国会が開かれることが決まると政党の結成が相次ぎました。まずこれまで民権運動をおこなっていた勢力が基盤となって1881年に自由党ができました。板垣退助を党首とするフランス流の急進的な政党です。

 

 

 これに対して1882年に結成されたのが大隈重信を党首とする立憲改進党です。こちらは民権派ではありますが、自由党ほど急進的ではなく、イギリス流の穏健的な政党です。大隈が東京専門学校(現在の早稲田大学)を創設したのはこの年です。そしてこの二党とは逆に、政府よりの姿勢をとった政党もありました。福地源一郎を党首とする立憲帝政党です。
 当時の民権運動は地方にまで広がり、実に活発なものでした。これらの政党の結成前後には、私擬憲法と呼ばれる憲法草案がさかんに民間で作られたほどです。

 

 

 いっぽう保守的な人々もおり、1882年には板垣退助が岐阜で遊説中に短刀をもった刺客に襲われる事件がおこりました。「板垣死すとも自由は死せず」というのは、この時の言葉とされています。本当に言ったかどうかは定かではありませんが。
 明治十四年の政変で大隈が下野したのを機に、薩摩出身の松方正義が大蔵省の長官になりました。このとき松方がとった緊縮財政を松方財政といいます。

 

 

 明治政府の財政政策については全てここでは述べられませんが、この松方財政で激しいデフレーションがおこりました。
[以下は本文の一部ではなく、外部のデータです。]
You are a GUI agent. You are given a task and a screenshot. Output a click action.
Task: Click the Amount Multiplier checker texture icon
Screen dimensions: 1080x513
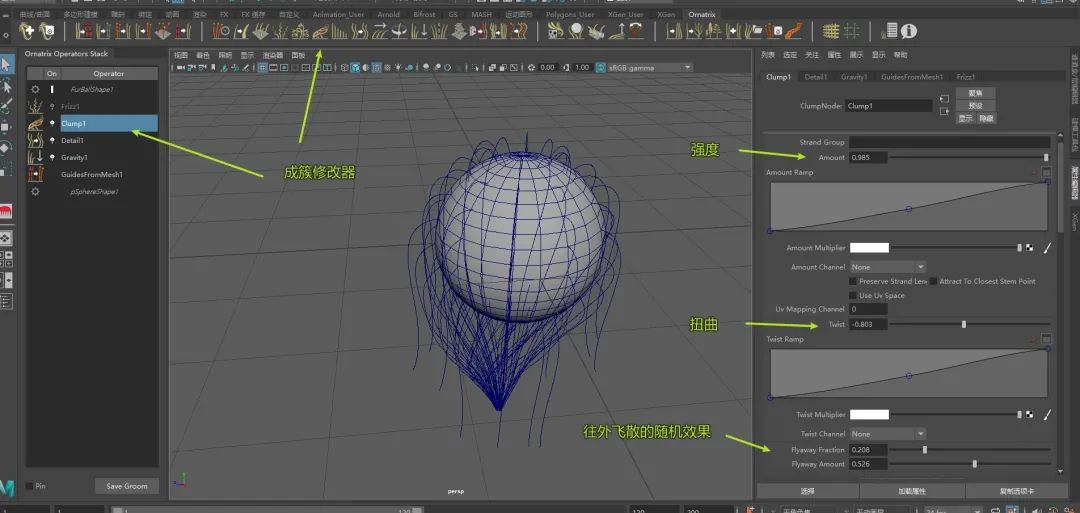pos(1030,248)
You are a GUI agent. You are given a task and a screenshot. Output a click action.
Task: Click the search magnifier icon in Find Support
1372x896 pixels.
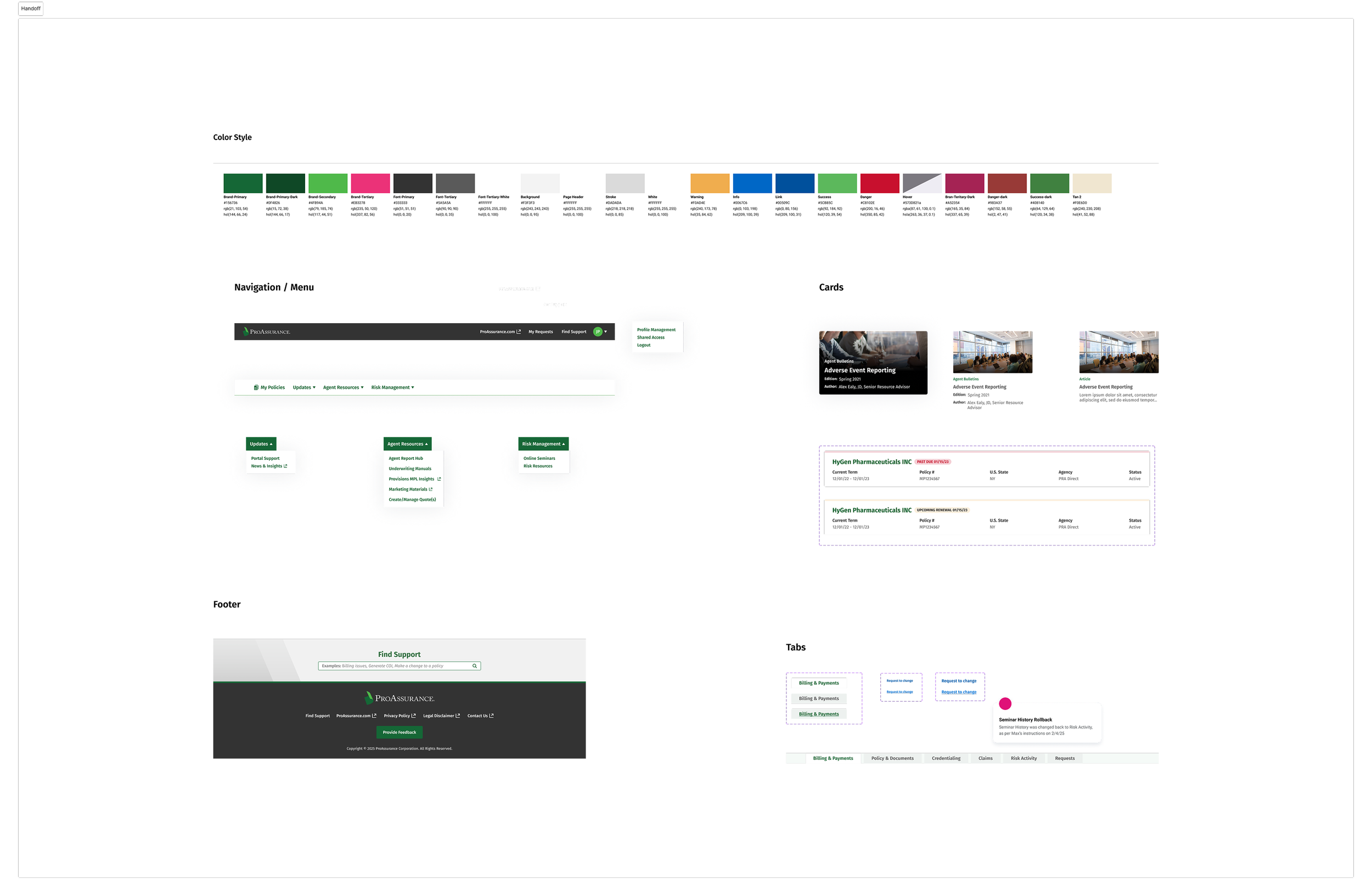(x=474, y=666)

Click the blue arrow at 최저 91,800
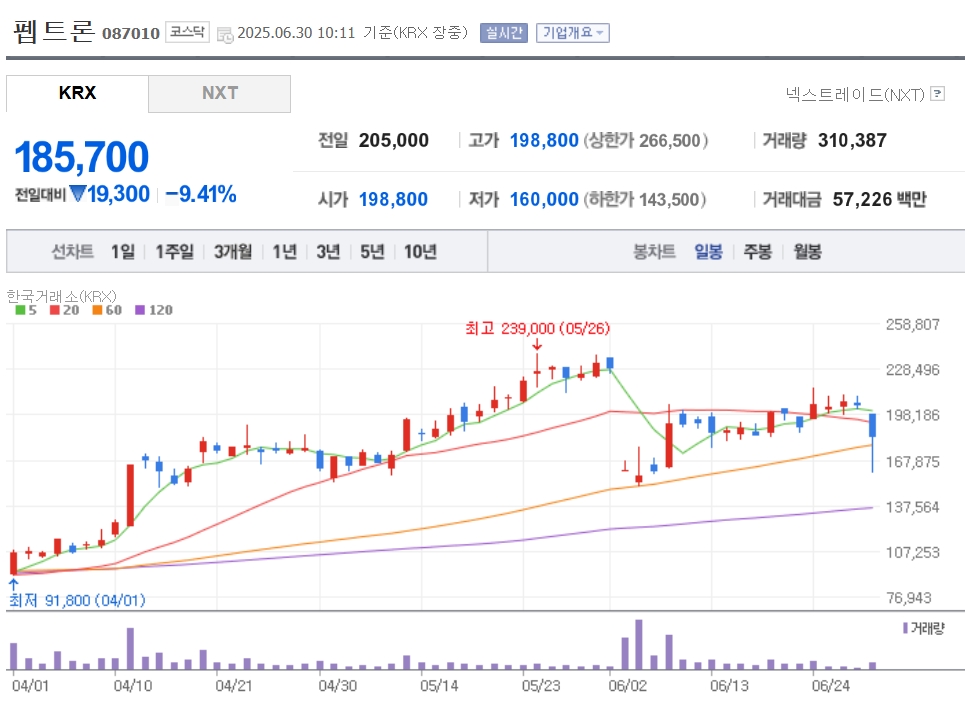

このため農産物価格が下落し、農家に大きなダメージをあたえました。なぜなら物価が下落しても地券に書かれた地価が変更されないかぎり地租は今までどおりの金額のままだからです。もちろん政府が地価を下げるなどということが頻繁にあるはずがありません。農民たちは税金を払うために借金に手を出し、そのうえ借金を返済できずに土地を手放さざるをえなくなることがしばしばおこりました。

 

 

 こうして土地を借りて耕作する小作農が増え始めます。逆に土地を集積した地主は、みずからは耕作せず株式や公債などに投資して収益を得る寄生地主となっていきます。

 

 

 こうした松方デフレを背景に民権運動は過激さを増していきました。
まず1882年には福島事件が起こります。県令の三島通庸に道路建設を強要された農民が蜂起したもので、自由党員や農民が約二千人も検挙されました。

 

 

 ついで加波山事件です。自由党員が栃木県令となった三島通庸を暗殺しようとした事件でした。そして起こった秩父事件は埼玉県の秩父で数千人の農民が借金返済の軽減を求めて蜂起し高利貸しや警察、役所を襲撃した事件です。政府はこれを鎮圧するために軍隊まで出動させました。